One prompt, a whole app: five agents on one task — and the best didn't win
Here's what we set up. We took five popular coding agents and gave them all one brief — “build a simple habit tracker with a daily streak.” Then we stayed quiet. No hand-holding beyond the first prompt. The stopwatch ticking.
We weren't hunting for a winner. We wanted to see something else: where each one shines, where it stumbles, and how often you'd have to step in yourself to keep things on track.
How we scored it
We measured every run on the same four axes — that keeps the comparison honest:
- Time to first working version — how long until something actually ran.
- Code quality — readable, reasonable structure, no obvious foot-guns.
- Self-recovery — did it notice and fix its own errors?
- Interventions — how many times we had to correct course by hand.
And here's where it got interesting. The spread was wider than we expected. The fastest agent shipped a running app in under three minutes. The most thorough one took longer — but wrote code we'd actually keep. Speed and quality almost never showed up in the same run.

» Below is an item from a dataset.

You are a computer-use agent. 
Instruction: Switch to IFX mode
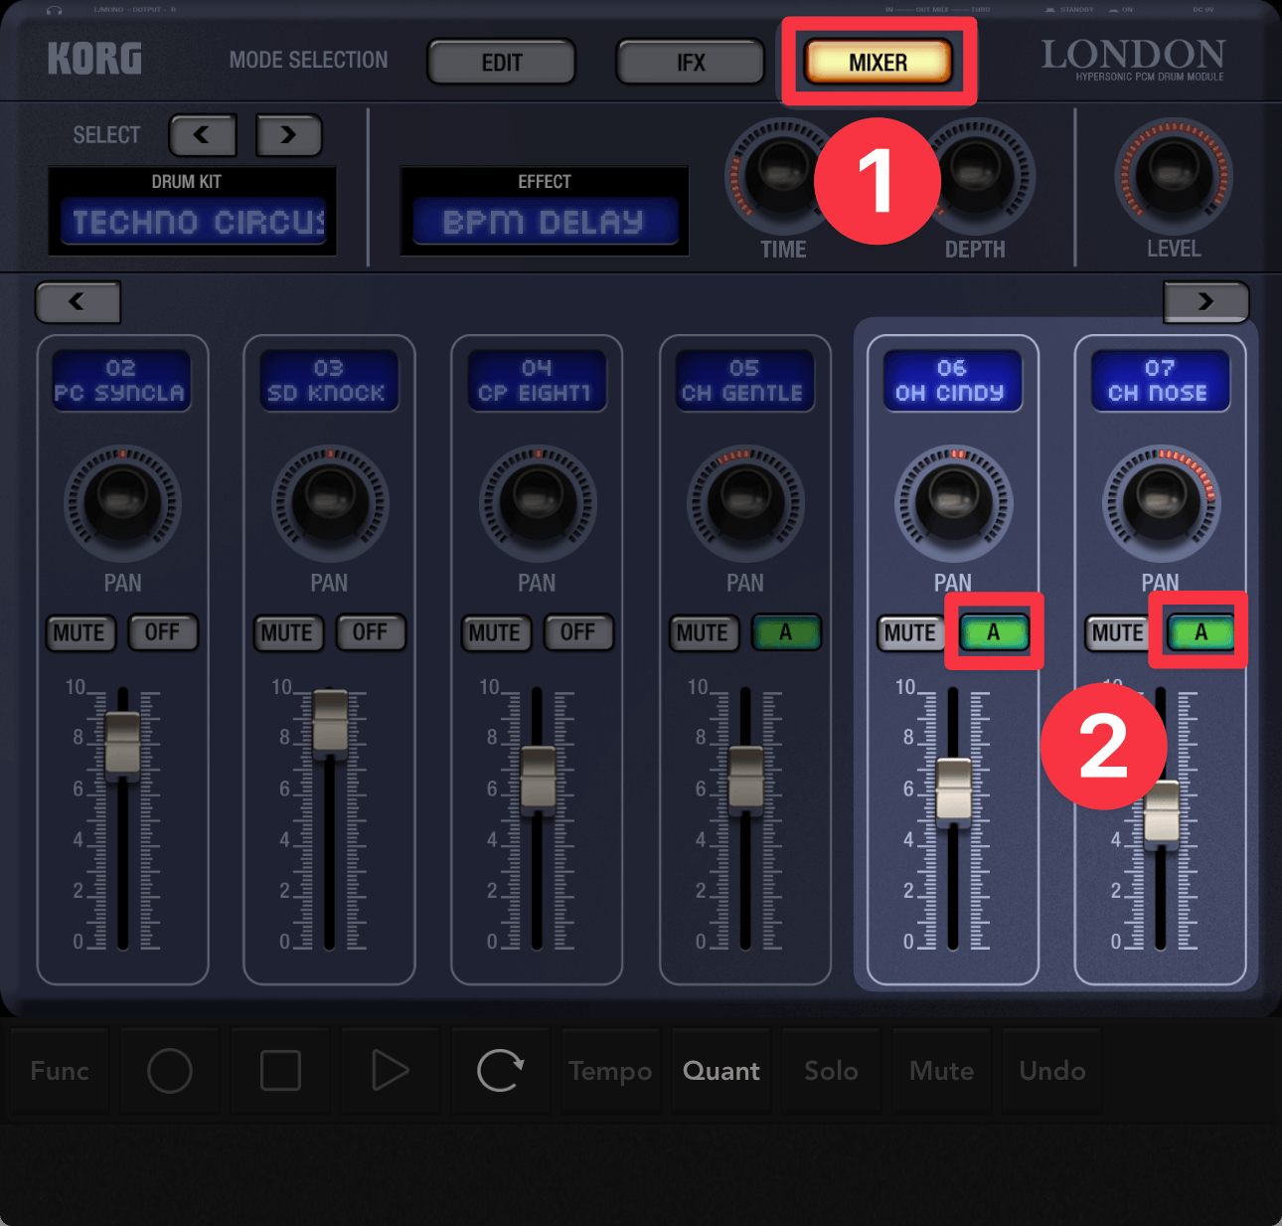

The best agent wasn't the one that wrote the most code — it was the one that asked the right clarifying question before writing any.
What it means for you
You don't need the “best” agent. You need the one whose habits match yours. If you like to check every step, grab a slower, more explicit agent — it saves you cleanup later. If you want a fast first draft to push against, raw speed wins.
But here's what held across all five at once: the sharper you state the task, the sharper the answer. The tool mattered less than your prompt. So don't level up the agent — level up how well you explain.